The only way to really know what a program is like is to visit.
"Spend 15 to 30 minutes, and be there during free play," Leeson says. Pay attention to all kinds of interactions, not just teachers to children (Are they respectful, empathetic, and empowering?) but also teachers to each other. As role models, they influence how children will treat each other.
Expect to see plenty of signs of literacy: letters, numbers, signs, books, a cozy reading corner with big pillows, and materials for them to do their own invented writing. "You want a setting to be authentic," says Fernie. "That means the play materials and the environment have some connection to the real world the child lives in for instance, the play corner has waiters' pads and menus from restaurants. So what if they can't read or write? They pretend."
In a reading corner at Watertown Cooperative, where parents take turns in the classroom, 3-year-old Kate Esbenshade of Newton snuggles next to her mother, Anne, who is reading to a small group.
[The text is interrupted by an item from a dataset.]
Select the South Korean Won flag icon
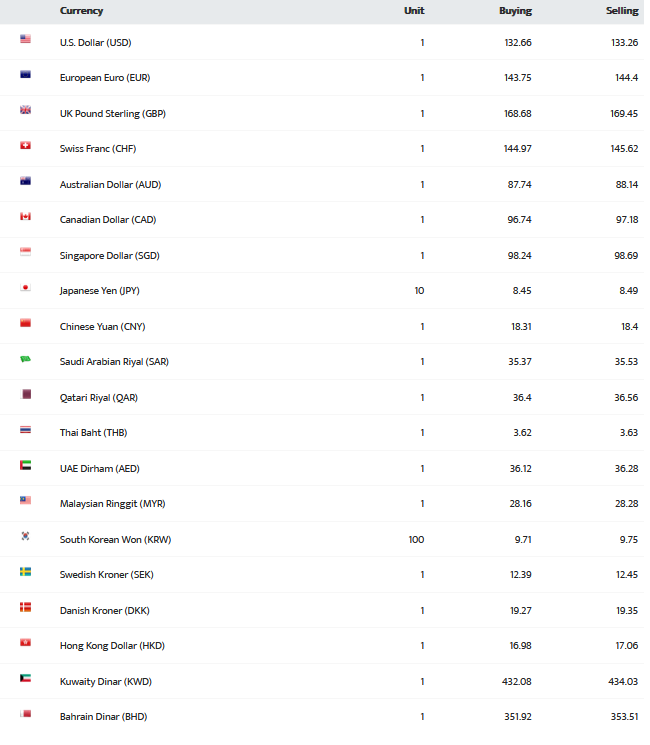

Kate is Esbenshade's third child and she shopped around. Watertown Cooperative is Esbenshade's third preschool. "Each child is different, with different needs," she says.
In the 4-year-old room, Nick Iselin of Watertown is setting out snacks with his son, Porter. He learned about the school through word of mouth. "We started hearing about it when Porter was 1," he says. "People told us we'd be crazy not to send him. Now I know why."
In her workshop, Leeson's first advice to parents is to find out about application procedures. Deadlines vary from school to school and so do application policies. Her last advice is to find three schools you like. For good reason, too: Watertown Cooperative (www.watertowncoop.org) is first-come, first-serve. It's accepting applications now for next year, but it gives priority to siblings. Most of the 32 spaces already are taken.